Halves of the Staff back from the high seas

by Brian McKim & Traci Skene on December 28th, 2008


The Male Half of the Staff encounters Whoopi Goldberg on deck four of the Serenade of the Seas.

Whoopi Goldberg is the godmother of the Serenade of the Seas. It’s an old tradition– designating someone as the godmother and godfather of a ship at its launch. Royal Caribbean often chooses celebs. The passengers dig it and the press eats it up.

We flew to San Juan, Puerto Rico, last Friday, then boarded the behemoth on Saturday morning. Over the next week, we hit St. Thomas, St. Maarten, Antigua, St. Lucia and Barbados before heading back to P.R. Our week aboard the 90,000-ton hotel was absolutely fascinating. The Radiance-class ship holds 2,501 passengers, according to the RCCL site and this particular week it was decked out in holiday decorations.

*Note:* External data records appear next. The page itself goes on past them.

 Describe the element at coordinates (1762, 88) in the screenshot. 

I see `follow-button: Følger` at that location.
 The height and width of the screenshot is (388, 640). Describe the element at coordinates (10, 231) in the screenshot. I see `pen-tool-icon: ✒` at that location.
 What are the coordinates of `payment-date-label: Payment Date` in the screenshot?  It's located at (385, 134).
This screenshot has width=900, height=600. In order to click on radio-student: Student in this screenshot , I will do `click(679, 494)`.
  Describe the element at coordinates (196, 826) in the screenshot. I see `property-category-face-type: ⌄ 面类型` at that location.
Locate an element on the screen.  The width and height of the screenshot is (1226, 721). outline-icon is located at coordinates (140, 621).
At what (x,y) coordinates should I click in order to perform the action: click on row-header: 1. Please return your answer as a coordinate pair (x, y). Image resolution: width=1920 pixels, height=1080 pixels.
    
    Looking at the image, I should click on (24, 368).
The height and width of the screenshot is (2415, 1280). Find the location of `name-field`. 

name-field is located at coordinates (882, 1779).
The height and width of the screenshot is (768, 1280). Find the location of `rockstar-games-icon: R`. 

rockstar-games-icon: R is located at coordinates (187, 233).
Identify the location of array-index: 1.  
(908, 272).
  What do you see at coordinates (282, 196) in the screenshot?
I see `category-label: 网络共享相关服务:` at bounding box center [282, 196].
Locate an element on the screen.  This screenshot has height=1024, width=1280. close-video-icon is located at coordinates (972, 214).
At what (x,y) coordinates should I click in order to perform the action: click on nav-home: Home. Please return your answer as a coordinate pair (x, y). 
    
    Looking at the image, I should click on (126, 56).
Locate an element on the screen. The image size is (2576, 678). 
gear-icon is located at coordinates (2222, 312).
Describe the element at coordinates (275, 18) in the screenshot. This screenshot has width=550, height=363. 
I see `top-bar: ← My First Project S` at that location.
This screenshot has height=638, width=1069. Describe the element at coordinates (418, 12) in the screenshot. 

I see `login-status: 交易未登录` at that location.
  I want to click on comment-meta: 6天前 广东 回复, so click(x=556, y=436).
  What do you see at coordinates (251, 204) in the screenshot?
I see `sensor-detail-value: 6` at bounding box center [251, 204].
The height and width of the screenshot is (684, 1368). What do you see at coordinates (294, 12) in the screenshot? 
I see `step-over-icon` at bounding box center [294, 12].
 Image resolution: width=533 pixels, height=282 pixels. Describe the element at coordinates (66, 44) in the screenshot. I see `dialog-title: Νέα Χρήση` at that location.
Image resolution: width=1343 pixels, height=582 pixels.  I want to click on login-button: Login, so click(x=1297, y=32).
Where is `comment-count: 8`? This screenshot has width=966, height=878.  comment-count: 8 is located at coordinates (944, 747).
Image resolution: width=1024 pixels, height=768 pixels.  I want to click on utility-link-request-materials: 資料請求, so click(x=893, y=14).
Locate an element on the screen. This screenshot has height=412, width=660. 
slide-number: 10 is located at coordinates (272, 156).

Our humble abode while sailing– it’s the hole in the middle! We we on the port side, on deck two.

For The Male Half, it was a working holiday– doing a Welcome Aboard Show first night at sea, and then appearing on both shows on Christmas night five days later. The rest of the time was spent eating, drinking, hiking, drinking, eating and basking in the warm Caribbean sun. It was only the second time TMHOTS has done a cruise, the first being exactly a year ago on the Adventure of the Seas.

Performing on a cruise ship presents unique challenges– keeping it clean being only one of them. All three of the week’s shows required scrupulously inoffensive material. (A 20- to 25-minute show on the first evening and a 10-minute set repeated twice on Christmas.) All three audiences had children among them, but not so many as to be their dominant feature.

Doing a cruise or two this past 365 days has given us a renewed respect for those who ply the comedy trade on the high seas. (We have always known that performing on an oceanliner was tricky. We regarded those who mastered it was a mixture of awe and mystery. And we recall all too clearly the disdain that many of our colleagues had for “boat acts.” There are many fine comedians who derive a good portion of their income from this sector. Many of them keep it quiet, perhaps for fear of peer pressure– or should that be pier pressure? Too bad. It’s an interesting and often lucrative way to do standup for a variety of audiences in what are often state-of-the-art venues. Those venues just happen to be on a ship and they just happen to cater to crowds that often contain seniors, children, non-English-speaking people and folks who might have never gone to see a comedian, had the opportunity not been offered to them just steps away from their cabins.)